EXERCISE SET:
1 > In the vLLM passage, turn the paragraph that begins "vLLM combines continuous batching" into a short list that keeps its main facts.
2 > Continue the vLLM passage from the point where it stops.

PASSAGE PROVIDED:
In production, shared prefixes are everywhere. A well-tuned system with CoW can save 30-50% of memory compared to naive PagedAttention, and 95%+ compared to pre-allocated caches.

The vLLM Architecture: Putting It All Together

vLLM combines continuous batching, PagedAttention, and copy-on-write into a cohesive serving system.

Here’s the high-level architecture:

from dataclasses import dataclass
from typing import List, Dict, Optional
import torch
import time

@dataclass
class SequenceGroup:
    “”“A group of sequences sharing a prompt (for sampling/beam search)”“”
    request_id: int
    prompt_tokens: List[int]
    sampling_params: Dict  # temperature, top_p, etc
    sequences: List[’Sequence’]  # Multiple beams/samples
    arrived_time: float

@dataclass  
class Sequence:
    “”“A single generation sequence”“”
    sequence_id: int
    tokens: List[int]
    cumulative_logprob: float = 0.0
    finished: bool = False

class Scheduler:
    “”“
    Decides which requests to run in each iteration.
    Implements continuous batching + preemption.
    “”“
    
    def __init__(self, max_num_seqs: int, block_manager):
        self.max_num_seqs = max_num_seqs
        self.block_manager = block_manager
        
        self.waiting: List[SequenceGroup] = []
        self.running: List[SequenceGroup] = []
        self.swapped: List[SequenceGroup] = []  # Preempted sequences
    
    def add_request(self, seq_group: SequenceGroup):
        “”“Add new request to waiting queue”“”
        self.waiting.append(seq_group)
    
    def schedule(self) -> Dict:
        “”“
        Decide which sequences to run in this iteration.
        Returns metadata about scheduled sequences.
        “”“
        # Try to admit waiting requests
        while self.waiting and len(self.running) < self.max_num_seqs:
            seq_group = self.waiting[0]
            
            # Check if we have enough memory blocks
            num_blocks_needed = self._get_num_blocks_needed(seq_group)
            if self.block_manager.can_allocate(num_blocks_needed):
                self.waiting.pop(0)
                self.running.append(seq_group)
                self._allocate_blocks(seq_group)
            else:
                # Out of memory - try preemption
                if not self._try_preempt():
                    break  # Can’t make space
        
        # Remove finished sequences
        self.running = [sg for sg in self.running if not all(s.finished for s in sg.sequences)]
        
        return {
            ‘num_running’: len(self.running),
            ‘num_waiting’: len(self.waiting),
            ‘num_swapped’: len(self.swapped)

DATA:
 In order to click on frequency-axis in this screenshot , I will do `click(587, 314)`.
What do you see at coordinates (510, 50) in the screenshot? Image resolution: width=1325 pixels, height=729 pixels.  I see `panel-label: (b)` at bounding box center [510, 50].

EXERCISE RESULTS:
1 >
vLLM's serving system combines:
- continuous batching
- PagedAttention
- copy-on-write

2 >
        }
    
    def _get_num_blocks_needed(self, seq_group: SequenceGroup) -> int:
        “”“Calculate blocks needed for this request”“”
        # Simplified: just count tokens
        max_len = max(len(seq.tokens) for seq in seq_group.sequences)
        block_size = self.block_manager.block_size
        return (max_len + block_size - 1) // block_size
    
    def _allocate_blocks(self, seq_group: SequenceGroup):
        “”“Allocate cache blocks for a sequence group”“”
        # In real vLLM, this creates page tables
        pass
    
    def _try_preempt(self) -> bool:
        “”“
        Try to free memory by preempting (swapping) running requests.
        Returns True if successfully freed space.
        “”“
        if not self.running:
            return False
        
        # Preempt lowest priority request (e.g., most recent)
        victim = self.running[-1]
        self.running.remove(victim)
        self.swapped.append(victim)
        
        # In real system, would copy blocks to CPU
        return True

class vLLMEngine:
    “”“
    Simplified vLLM inference engine.
    Combines scheduler, memory manager, and model execution.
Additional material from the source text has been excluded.